Be cautious if you embark on a true restoration. Most places won't "restore" an upright. They just restring them. Cheap places will simply force larger tuning pins into the existing pin block. GOOD places will properly replace the pinblock if needed. Cheap places may replace hammers with the wrong SIZE for the instrument. If you enjoy the action and sound, you'll want it done right. Some of the Bell pianos went to palaces in England, Italy, Spain.. and even a Turkish Sultan's palace. So they were capable of making some fine instruments.

*** edit***

Oh, and yes, I know reiki. I am an Usui Shiki Ryoho Reiki Master Teacher


----------



## karateed (Feb 7, 2006)

Hi ReikiMaster,

Well, here are a few pictures of the piano. I'm only using my Blackberry device to take these, it's only 2MP so not the best quality.

See what you think about them, let me know please.

Just a footnote: My wife and I are level 2 Reiki as are 2 of my daughters and 1 son-in-law has his level 1.

It's a wonderful gift to know about.

Ed......


----------



## reikimaster (Sep 29, 2005)

Looks wonderful!  A couple of suggestions. #1 Follow jerrymayfield's advice about trying to determine the existing finish. He's a finish guru (not from Finland as far as I know.... but.... sorry... I digress)

#2 you may want to contact a company that specializes in restoring pianos and see what they say. Refinishing a piano in your kitchen will be quite an undertaking ... heheh. 

One of the problems you'll run into is the emblem work. Modern pianos use a decal. Yours is probably hand lettered in paint with several coats of finish over it. I say that because I doubt the paint would have held up as nicely as it apparently has, if it was exposed on top of the finish. Here you have a couple of choices. First take high resolution photos. Then take lots of measurements of the emblem work. You can either have someone come in and hand letter it back on or.... you can find a place to make decals that reproduce the emblems. You would apply a couple coats of finish, then the emblems, then several more coats of finish... essentially burying the decals in finish which will protect them for a very long time. 

Another problem to consider is normal everyday kitchen grease. If you have any exposed, unfinished wood, it can be contaminated by airborne kitchen grease. 

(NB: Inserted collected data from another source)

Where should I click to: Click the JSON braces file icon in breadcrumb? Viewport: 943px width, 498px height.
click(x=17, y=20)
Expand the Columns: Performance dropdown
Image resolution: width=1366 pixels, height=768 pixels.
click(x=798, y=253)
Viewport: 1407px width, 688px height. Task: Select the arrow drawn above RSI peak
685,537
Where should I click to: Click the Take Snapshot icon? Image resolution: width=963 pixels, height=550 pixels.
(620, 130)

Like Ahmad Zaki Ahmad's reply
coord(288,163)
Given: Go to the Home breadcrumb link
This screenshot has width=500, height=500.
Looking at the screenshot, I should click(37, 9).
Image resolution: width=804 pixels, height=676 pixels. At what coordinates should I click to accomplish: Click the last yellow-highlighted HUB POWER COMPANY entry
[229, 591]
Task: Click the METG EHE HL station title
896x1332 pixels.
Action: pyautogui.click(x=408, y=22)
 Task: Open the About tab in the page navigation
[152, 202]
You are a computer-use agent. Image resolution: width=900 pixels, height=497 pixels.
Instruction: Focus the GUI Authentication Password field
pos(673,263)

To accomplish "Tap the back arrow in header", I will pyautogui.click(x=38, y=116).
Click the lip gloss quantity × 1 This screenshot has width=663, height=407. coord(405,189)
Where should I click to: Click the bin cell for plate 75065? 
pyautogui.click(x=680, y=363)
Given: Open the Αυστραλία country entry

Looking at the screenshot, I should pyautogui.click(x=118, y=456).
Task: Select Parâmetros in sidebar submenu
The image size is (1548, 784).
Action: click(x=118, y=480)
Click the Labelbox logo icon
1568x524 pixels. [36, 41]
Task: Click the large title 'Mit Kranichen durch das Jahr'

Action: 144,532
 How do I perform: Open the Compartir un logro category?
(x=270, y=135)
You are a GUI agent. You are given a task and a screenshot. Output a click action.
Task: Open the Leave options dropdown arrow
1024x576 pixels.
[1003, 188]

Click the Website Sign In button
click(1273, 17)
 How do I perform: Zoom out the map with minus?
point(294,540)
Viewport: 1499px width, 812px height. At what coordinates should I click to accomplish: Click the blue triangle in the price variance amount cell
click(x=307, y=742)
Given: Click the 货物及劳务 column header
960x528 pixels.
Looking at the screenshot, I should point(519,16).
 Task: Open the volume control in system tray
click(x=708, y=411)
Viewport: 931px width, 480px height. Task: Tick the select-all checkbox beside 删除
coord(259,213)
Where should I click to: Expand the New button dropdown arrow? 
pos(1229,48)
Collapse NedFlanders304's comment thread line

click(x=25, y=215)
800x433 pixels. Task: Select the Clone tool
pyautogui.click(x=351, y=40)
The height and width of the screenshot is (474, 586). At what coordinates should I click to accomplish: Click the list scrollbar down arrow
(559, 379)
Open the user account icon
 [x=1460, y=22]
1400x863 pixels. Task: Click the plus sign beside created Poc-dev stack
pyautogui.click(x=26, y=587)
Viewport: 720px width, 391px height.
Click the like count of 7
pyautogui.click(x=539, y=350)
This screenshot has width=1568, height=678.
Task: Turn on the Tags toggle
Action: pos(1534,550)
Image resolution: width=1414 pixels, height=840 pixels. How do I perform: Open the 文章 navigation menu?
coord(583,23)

If the finish is shellac (and I strongly suspect that jerrymayfield is correct... and it IS shellac)... well I refinished some old, 15 light, french doors that were in deplorable condition, by laboriously wiping them down repeatedly with alcohol. Once free of the old finish I just rubbed an oil finish into them and they were spectacular. In the case of the piano you would want to apply a shellac. If you're not terribly interested in historically correct restoration then you would probably also be fine with a laquer, as long as you don't ever let the thought enter your head of using a poly on it


----------



## karateed (Feb 7, 2006)

Hi ReikiMaster, JerryMayField,

I will follow both of your advice to the letter. You're right, trying to finish the body in the kitchen presents a big challenge but the piano is a beast and moving it around requires more brawn than brain.

What I'll do is work on removable parts in the shop which has a fairly constant temperature (at least when the weather is moderate). I'll test the panel under the keyboard first because it's hard to see anyway and if I'm using the wrong remover at least it won't show easily.

This will be a fairly long project for me but I'm sure it'll be a most worthwhile one.

I've already found a company that can reproduce the emblem (they may already have the emblem in their lineup) so that's good news. Also the thought of poly occurred once into my poor head but has since been mercifully released. I want to try to do this right.

Thank you both for your input. I truly appreciate it as I'm pretty much a finishing novice.

Ed......


----------



## bobj3 (Jan 17, 2006)

Hey Ed

Just my 2 cents,,,  ,, I would not touch it ,,,maybe a bit of clean up but I would not refinsh it ,,, calll a piano tuner and have him drop by and tune it up for you they do it all day long and they know how to get it done right......

Old ones are hard to find, that have not been painted...a nice pink LOL LOL 

=========


----------



## jerrymayfield (Sep 25, 2004)

If the finish is shellac then it could easily be applied in the kitchen. Shellac is the only finish I would use inside the house. The solvent is alcohol and it drys very fast. It appears that some of the veneer is worn or gone. As a general rule all repairs are made before applying any finish. This appears to be a big job. If the finish is shellac it is probably seedlac. Use alcohol to test.

Good Luck

Jerry


----------



## karateed (Feb 7, 2006)

Hi BJ, Kristin, JerryMayField,

BJ,

Thanks for your concern. One of the things I promised myself before I die is to refinish and get repaired an old piano to give it back to the world to have another 100 years of music. To do that, the piano would have to have a good sound board, be repairable and be able to be finished. This piano qualifies so now's my chance. I have to do this for my own inner peace but I do thank you for your advice.

Kristen,

I hear ya....I've actually tuned this piano in a rather crude way. It came out ok, or so I thought until my daughter's friend who was taking a piano mechanic's course tuned it for me....well, needless to say, I have to learn to tune right or.....as I will probably do....get a tuner in to do the job. You're right about the action, I've had the whole thing apart a few times. There are quite a few delicate parts in the action so we'll see about what I may be able to recreate/manufacture. I can understand why you wouldn't want to go near a piano again after doing all that you did. It's a lot.

JerryMayField,

I will definitely do the repairs before refinishing...like I said, I expect it to be a fairly long process, but that's ok, I'm sure I'll learn a lot.

Thanks all for your input.

Ed......


----------